Work to complete
1. Transcribe the job description below from "Enforce tagging to" to "quality, and safety.".
2. In the job description below, which two AWS services are given as examples in the requirements?

--- Excerpted text ---

Lead the evaluation, approval, rollout, rollback, drift detection, and deprecation of AI services.
Manage models and configurations as code with versioning, test coverage, and audit trails.
Define and implement guardrails for toxicity, PII, policy violations, hallucination control, and grounding.
Conduct red-teaming exercises and containment strategies, and report on safety posture.
Align support structures, on-call coverage, escalation paths, and playbooks with Service Management and partners.
Ensure runbooks are current, usable, and effective for BAU and after-hours support.
Collaborate with DataOps on feature and embedding stores, retrieval/RAG patterns, lineage, and SLAs to ensure reliability and cost-efficiency.
Enforce tagging to surface product-level costs, monitor budget variances and anomalies, and drive safe optimisations such as caching, batching, and model sizing.
Maintain up-to-date standards, diagrams, evaluation reports, and runbooks to ensure clean handovers and reduce single points of failure.
Requirements
Proven experience managing the full lifecycle of AI models and agents — from evaluation and approval to rollout, rollback, drift detection, and deprecation.
Skilled in prompt/config/version management as code, RAG patterns, vector/feature stores, and runtime monitoring for latency, quality, and safety.
Hands-on experience with AWS services such as Bedrock and SageMaker (or equivalents), serverless runtimes, event-driven architecture, CI/CD pipelines, observability tools (CloudWatch/OpenTelemetry), and secure connectivity.
Practical knowledge of building and operating agentic experiences using Agentforce, integrating with Salesforce workflows (Service, Sales, Knowledge), and aligning runtime signals (safety, performance, cost) to business outcomes.

--- Source information ---

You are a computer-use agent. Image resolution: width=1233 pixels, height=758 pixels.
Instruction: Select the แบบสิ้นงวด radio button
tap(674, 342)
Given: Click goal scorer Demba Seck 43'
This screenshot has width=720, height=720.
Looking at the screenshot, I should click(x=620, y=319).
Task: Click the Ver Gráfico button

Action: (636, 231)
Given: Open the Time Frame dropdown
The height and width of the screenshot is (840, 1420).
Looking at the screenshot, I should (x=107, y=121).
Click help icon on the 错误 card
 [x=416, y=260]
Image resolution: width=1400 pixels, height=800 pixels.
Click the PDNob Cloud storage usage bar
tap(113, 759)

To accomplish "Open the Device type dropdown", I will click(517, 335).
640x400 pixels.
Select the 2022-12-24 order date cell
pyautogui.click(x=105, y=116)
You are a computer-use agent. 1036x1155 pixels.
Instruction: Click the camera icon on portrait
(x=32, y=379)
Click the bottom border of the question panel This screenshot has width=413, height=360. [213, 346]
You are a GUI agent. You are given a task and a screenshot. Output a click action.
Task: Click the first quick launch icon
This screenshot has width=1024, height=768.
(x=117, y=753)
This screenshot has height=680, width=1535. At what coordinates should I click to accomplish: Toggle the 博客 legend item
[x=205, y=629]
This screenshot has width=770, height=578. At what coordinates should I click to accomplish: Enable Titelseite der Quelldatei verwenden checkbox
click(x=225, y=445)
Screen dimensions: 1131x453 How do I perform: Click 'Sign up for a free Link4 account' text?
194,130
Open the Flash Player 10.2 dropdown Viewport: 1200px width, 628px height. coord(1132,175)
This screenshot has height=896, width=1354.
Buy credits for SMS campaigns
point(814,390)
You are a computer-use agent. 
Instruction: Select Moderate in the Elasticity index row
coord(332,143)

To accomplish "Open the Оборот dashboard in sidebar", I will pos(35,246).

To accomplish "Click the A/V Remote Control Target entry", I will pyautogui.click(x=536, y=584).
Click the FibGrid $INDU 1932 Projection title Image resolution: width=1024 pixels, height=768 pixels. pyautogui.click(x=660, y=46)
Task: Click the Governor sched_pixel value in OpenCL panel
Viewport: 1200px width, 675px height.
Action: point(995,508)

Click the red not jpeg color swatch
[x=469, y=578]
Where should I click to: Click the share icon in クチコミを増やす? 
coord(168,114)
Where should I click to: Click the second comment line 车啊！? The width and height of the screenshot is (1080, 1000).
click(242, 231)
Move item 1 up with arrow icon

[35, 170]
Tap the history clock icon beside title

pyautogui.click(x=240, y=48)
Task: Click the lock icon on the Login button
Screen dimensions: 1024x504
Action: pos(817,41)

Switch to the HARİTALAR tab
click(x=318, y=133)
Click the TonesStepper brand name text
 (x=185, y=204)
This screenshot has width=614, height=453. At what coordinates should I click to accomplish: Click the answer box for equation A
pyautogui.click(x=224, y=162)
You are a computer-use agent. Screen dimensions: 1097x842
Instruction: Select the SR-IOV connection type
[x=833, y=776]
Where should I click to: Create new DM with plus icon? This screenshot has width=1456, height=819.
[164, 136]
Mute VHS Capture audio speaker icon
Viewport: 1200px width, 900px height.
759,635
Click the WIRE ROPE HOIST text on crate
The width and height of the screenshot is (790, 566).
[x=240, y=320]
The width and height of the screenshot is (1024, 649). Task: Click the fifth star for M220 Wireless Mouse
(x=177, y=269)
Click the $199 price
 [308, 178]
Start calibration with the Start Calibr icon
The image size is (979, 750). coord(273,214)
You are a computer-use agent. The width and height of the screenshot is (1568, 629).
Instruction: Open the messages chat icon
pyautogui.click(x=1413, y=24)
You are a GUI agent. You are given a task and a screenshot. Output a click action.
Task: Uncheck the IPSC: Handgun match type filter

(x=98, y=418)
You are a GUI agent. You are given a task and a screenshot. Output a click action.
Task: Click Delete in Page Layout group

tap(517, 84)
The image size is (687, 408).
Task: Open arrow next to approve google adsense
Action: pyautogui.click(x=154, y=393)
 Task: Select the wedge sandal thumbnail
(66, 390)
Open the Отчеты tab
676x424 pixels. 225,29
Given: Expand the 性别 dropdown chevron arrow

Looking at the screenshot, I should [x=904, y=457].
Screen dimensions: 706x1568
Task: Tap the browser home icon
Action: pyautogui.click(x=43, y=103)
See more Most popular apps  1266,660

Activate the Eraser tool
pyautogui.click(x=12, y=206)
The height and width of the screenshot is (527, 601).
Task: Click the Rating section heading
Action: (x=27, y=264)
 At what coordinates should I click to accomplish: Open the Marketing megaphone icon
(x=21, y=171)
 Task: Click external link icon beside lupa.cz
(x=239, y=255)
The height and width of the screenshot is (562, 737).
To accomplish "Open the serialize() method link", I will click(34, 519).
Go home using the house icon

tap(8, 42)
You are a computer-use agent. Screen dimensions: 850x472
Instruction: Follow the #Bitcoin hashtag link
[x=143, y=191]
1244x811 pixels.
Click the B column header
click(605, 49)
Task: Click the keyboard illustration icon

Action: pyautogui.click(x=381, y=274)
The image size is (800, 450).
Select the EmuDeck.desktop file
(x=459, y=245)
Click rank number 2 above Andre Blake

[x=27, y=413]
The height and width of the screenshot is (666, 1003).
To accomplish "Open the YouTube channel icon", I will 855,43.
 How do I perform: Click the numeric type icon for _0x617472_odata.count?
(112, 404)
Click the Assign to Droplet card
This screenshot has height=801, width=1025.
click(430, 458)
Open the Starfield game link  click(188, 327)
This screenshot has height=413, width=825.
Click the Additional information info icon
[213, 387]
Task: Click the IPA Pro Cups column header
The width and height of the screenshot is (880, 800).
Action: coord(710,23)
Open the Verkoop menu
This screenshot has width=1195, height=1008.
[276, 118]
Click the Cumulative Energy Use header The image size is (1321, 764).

---

Numbered answers
1.
Enforce tagging to surface product-level costs, monitor budget variances and anomalies, and drive safe optimisations such as caching, batching, and model sizing.
Maintain up-to-date standards, diagrams, evaluation reports, and runbooks to ensure clean handovers and reduce single points of failure.
Requirements
Proven experience managing the full lifecycle of AI models and agents — from evaluation and approval to rollout, rollback, drift detection, and deprecation.
Skilled in prompt/config/version management as code, RAG patterns, vector/feature stores, and runtime monitoring for latency, quality, and safety.

2. Bedrock and SageMaker.